Herb Alpert's Ninth cover

Herb Alpert’s Ninth 1967 ★★★

Herb Alpert has to be one of the least pretentious major stars of the era, which makes this tongue-in-cheek album title and sleeve even funnier. Here he is standing next to Beethoven—or rather, Beethoven wearing a sweatshirt with Herb Alpert’s face on it. Apparently it was a play on a trend at the time of people wearing sweatshirts with Beethoven’s bust on them. Of course, this is just another silly Herb Alpert trumpet album and has nothing to do with Beethoven.
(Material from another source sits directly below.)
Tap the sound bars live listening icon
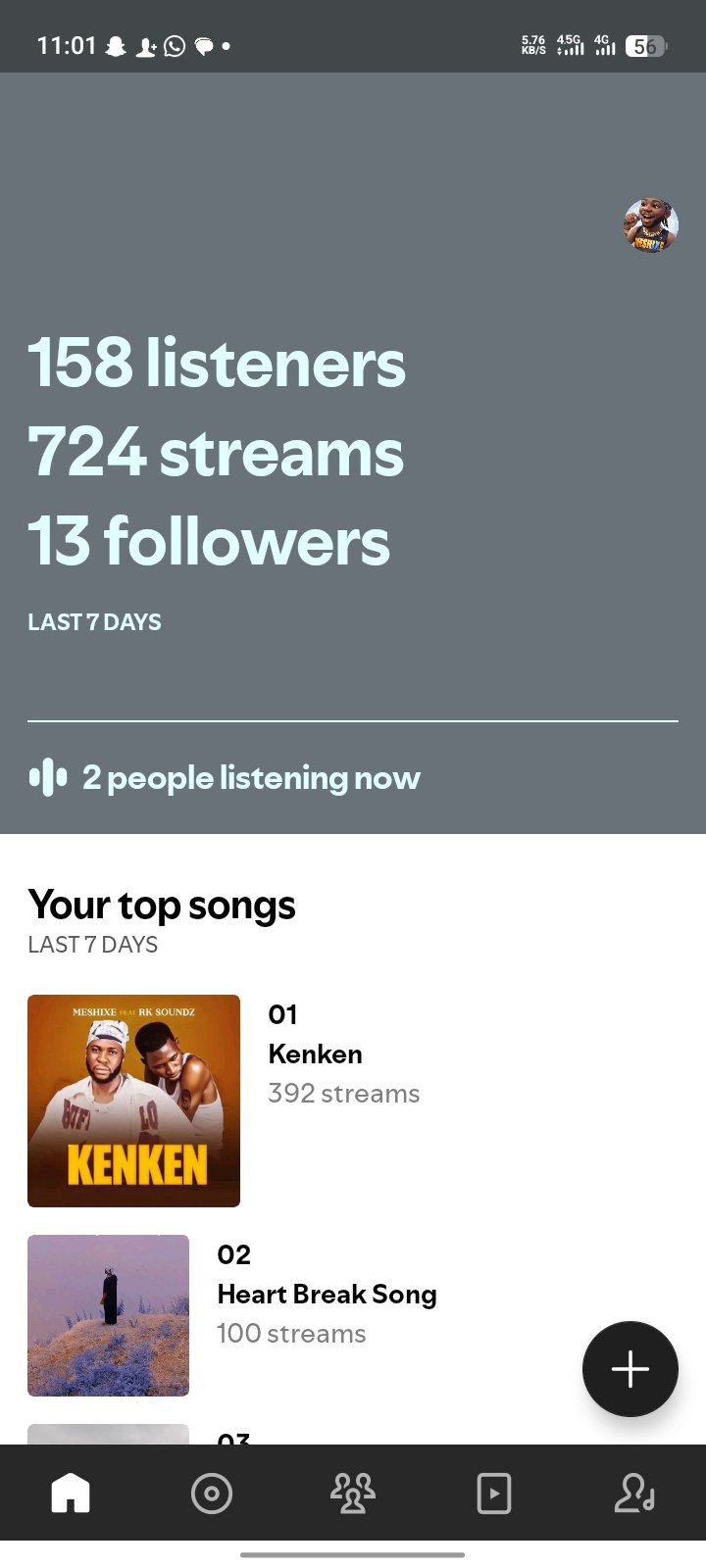Viewport: 706px width, 1568px height. tap(48, 778)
The closest we get to classical music here is the album closer, “Carmen,” a playful run through the Bizet piece—a quick, zippy thing that races through the famous melody before briefly wandering into a medley of Alpert hits along the way. Otherwise, this album more or less continues the direction of the previous one, where things had become tighter and quicker. “Banda” opens with rattling drums, an oompah tuba moving at a near-jog, and a trumpet melody that sounds like it missed the meeting and came in late. “The Happening” keeps the energy up—a jaunty little tune, good melody, everybody playing so tightly—even your dad couldn’t loosen the jar. “My Heart Belongs to Daddy” is a lounge song moving at such a clip it feels like somebody added extra sugar to the cocktails. The slower pieces, “Love So Fine” and “The Love Nest,” don’t do quite as much for me. Pleasant enough, but they feel more like incidental music from a movie soundtrack. The Beatles cover of “With a Little Help from My Friends” is enjoyable because the song itself is enjoyable, though Alpert plays it a bit too straight. In the end, not one of Alpert’s best albums. Still, Alpert’s middle road has nicer scenery than most people’s fast lane.